By default no plugins will run, you need to install the dependencies, configure, and enable plugins.

Each plugin can have it's own configuration outside the usual config module.

To enable a plugin you need to add the plugin to enabled_plugins on the config module. When using docker you can use the cli --enabled_plugins or the envvar HEADLESS_ENABLED_PLUGINS to configure a list of enabled plugins.

Provided plugins

Debug

  • PluginId: debug

Will log all events to stdout for debugging purposes.

Configuration:

  • --plugin_debug_long or HEADLESS_PLUGIN_DEBUG_LONG
    • Long messages (longer than 1000 chars) can make the stdout unreadable, thus defeating the debugging purpose. By default, long messages are capped, but this can allow the long messages to be logged, or not logged at all.
    • Values: all, off.

Dependencies:

  • yargs

npm install yargs@^16.2.0

WebSocket

  • PluginId: ws

Will create a websocket server and send all events to clients.

Configuration:

  • --plugin_ws_port or HEADLESS_PLUGIN_WS_PORT
    • On which port to run the websocket server.

Dependencies:

  • ws
  • yargs

npm install ws@^8.12.0 yargs@^16.2.0

SQS

  • PluginId: sqs

Will send all events to a SQS instance.

Configuration:

  • --plugin_sqs_region or HEADLESS_PLUGIN_SQS_REGION
    • AWS region of the SQS.
  • --plugin_sqs_queue_url or HEADLESS_PLUGIN_SQS_QUEUE_URL
    • Queue url to send events.
  • --plugin_sqs_endpoint_url or HEADLESS_PLUGIN_SQS_ENDPOINT_URL
    • OPTIONAL, Only use for dev purposes, the aws-sdk will configure this.
    • When developing you can run a local queue, this serves to point the aws-sdk to the local instance.

Dependencies:

  • aws-sdk
  • yargs

npm install aws-sdk@^2.1226.0 yargs@^16.2.0

RabbitMQ

  • PluginId: rabbitmq

Will send all events to a RabbitMQ queue. This uses the amqplib so it works with any queue instance that uses the Advanced Message Queuing Protocol.

Configuration:

  • --plugin_rabbitmq_queue or HEADLESS_PLUGIN_RABBITMQ_QUEUE
    • Queue name.
  • --plugin_rabbitmq_url or HEADLESS_PLUGIN_RABBITMQ_URL
    • Queue url to send events.

Dependencies:

  • amqplib
  • yargs

npm install amqplib@^0.10.3 yargs@^16.2.0

Creating custom plugins

A plugin MUST export an async init method that receives the EventEmitter.
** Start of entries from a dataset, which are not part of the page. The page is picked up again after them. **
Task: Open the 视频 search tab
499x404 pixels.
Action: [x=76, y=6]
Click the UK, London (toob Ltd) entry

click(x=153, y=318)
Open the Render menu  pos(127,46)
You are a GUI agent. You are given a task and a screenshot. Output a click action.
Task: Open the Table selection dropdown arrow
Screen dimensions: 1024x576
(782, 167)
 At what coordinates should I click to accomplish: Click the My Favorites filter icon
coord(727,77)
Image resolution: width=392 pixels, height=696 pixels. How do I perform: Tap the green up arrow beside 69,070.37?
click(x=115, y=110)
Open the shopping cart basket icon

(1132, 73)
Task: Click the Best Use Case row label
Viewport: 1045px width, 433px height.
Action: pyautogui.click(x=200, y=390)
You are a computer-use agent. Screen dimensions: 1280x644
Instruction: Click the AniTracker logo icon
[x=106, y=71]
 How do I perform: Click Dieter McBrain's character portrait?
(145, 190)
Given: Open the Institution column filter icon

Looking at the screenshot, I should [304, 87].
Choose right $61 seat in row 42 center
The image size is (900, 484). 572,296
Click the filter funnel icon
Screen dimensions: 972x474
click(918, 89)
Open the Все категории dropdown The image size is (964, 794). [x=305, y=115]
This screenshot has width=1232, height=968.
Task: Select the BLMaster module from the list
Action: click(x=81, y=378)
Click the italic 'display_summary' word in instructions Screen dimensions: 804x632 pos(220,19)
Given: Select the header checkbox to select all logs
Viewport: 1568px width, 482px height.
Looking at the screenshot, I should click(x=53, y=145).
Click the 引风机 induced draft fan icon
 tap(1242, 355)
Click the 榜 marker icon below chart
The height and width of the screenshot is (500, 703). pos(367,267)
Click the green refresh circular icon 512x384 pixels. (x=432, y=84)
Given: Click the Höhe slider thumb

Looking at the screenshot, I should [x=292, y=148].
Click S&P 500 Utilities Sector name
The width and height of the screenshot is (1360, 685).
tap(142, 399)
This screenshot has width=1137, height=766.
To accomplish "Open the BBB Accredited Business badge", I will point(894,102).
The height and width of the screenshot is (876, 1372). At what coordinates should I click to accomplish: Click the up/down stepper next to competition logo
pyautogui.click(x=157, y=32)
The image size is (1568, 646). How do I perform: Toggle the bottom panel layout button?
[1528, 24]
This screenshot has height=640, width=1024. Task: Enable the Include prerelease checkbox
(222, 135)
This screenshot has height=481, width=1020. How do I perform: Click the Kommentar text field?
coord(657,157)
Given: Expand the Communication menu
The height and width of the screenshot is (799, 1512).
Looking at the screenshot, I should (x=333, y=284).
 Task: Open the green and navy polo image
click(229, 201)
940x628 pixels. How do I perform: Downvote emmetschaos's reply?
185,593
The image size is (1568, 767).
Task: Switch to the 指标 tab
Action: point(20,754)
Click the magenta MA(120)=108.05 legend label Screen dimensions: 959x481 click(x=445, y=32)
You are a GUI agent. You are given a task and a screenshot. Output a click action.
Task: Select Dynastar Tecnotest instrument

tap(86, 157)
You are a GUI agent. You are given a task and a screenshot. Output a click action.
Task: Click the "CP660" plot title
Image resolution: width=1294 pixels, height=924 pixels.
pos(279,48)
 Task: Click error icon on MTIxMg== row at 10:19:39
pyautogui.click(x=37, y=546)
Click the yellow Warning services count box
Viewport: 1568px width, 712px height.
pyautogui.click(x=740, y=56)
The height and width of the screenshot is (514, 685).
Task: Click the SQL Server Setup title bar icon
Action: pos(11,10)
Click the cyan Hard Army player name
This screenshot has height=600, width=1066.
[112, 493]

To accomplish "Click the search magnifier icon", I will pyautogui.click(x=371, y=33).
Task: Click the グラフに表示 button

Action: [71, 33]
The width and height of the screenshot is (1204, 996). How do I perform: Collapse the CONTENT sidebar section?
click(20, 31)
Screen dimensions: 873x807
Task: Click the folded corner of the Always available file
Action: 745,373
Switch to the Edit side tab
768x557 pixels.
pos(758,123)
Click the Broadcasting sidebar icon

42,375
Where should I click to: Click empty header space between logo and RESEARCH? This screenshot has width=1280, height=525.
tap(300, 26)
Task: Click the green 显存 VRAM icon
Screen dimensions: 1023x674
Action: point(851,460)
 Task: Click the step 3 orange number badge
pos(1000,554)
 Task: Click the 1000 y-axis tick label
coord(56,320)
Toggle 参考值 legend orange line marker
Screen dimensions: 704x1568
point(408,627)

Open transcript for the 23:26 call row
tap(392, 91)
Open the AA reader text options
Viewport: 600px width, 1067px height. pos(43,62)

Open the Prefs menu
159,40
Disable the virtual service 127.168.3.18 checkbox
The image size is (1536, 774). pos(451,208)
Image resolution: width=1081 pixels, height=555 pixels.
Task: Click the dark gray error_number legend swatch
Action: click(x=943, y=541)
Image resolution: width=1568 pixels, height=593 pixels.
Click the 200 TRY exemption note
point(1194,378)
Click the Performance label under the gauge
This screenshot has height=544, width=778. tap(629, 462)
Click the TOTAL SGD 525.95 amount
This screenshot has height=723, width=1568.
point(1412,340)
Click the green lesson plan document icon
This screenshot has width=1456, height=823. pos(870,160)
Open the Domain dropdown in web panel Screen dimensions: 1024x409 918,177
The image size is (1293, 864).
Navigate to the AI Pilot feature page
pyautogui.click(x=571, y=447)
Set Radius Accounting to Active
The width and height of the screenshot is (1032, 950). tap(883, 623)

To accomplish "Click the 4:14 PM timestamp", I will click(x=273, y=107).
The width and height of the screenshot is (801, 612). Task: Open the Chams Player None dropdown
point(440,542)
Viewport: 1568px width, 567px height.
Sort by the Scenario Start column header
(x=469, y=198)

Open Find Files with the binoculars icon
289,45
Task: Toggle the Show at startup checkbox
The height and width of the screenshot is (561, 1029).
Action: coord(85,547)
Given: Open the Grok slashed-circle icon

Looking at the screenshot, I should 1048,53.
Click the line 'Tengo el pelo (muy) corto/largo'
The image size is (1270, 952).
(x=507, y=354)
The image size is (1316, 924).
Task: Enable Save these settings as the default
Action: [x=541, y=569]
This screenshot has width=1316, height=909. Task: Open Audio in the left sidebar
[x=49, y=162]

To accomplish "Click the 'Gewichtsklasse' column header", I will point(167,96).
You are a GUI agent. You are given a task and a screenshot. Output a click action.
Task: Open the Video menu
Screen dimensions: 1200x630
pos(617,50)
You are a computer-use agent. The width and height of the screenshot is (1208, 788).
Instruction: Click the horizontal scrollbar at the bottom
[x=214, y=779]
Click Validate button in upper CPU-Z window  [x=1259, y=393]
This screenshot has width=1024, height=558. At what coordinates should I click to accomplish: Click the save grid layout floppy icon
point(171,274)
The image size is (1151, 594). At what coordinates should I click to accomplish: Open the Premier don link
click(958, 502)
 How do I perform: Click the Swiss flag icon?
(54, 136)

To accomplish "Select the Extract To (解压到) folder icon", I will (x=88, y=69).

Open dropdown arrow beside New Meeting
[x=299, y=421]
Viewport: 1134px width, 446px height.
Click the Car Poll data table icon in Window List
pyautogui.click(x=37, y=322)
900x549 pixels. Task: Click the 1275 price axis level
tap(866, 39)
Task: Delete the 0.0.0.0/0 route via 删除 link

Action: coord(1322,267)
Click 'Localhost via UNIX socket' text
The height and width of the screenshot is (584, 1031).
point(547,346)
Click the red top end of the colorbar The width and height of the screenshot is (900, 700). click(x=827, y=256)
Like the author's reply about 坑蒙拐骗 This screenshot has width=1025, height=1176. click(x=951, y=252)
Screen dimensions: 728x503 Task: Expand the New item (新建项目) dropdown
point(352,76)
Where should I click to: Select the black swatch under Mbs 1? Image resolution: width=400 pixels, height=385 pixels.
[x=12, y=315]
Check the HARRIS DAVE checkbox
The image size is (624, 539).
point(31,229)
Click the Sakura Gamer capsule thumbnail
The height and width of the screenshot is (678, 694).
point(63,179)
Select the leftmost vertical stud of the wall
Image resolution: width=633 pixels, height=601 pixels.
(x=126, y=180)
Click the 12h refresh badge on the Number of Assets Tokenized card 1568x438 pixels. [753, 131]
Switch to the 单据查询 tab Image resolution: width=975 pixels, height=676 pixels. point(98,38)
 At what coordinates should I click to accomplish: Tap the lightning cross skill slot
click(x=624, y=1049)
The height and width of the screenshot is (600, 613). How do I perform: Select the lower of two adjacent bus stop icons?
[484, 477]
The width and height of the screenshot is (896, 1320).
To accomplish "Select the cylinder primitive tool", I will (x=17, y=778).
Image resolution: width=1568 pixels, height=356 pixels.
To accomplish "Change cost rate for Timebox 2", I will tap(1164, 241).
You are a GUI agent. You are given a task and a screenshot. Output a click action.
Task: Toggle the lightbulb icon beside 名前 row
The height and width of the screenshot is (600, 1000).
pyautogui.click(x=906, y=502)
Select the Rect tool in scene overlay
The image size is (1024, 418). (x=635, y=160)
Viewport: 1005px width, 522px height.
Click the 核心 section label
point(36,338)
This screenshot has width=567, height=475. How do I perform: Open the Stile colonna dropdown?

The file or module should be added to src/plugins directory.

All of Hathor provided plugins config are on the src/plugins/child.js, when running a custom plugin you should configure the plugin using the config module so the headless startup can correctly import and run the plugin.

Dockerfile

The headless can be extended using docker:

FROM hathornetwork/hathor-wallet-headless

RUN npm install any-required-dependencies

COPY ./custom_plugin.js ./src/plugins/custom_plugin.js

The custom_plugin.js file will have the plugin logic.

Custom plugin configuration

To configure custom plugins you need to add the plugin id to the enabled plugins and for each custom plugin there should be 2 new variables, the --plugin_<pluginId>_file (or HEADLESS_PLUGIN_<pluginId>_FILE) and --plugin_<pluginId>_name (or HEADLESS_PLUGIN_<pluginId>_NAME).

Any configuration of the plugin itself will be made outside the config module.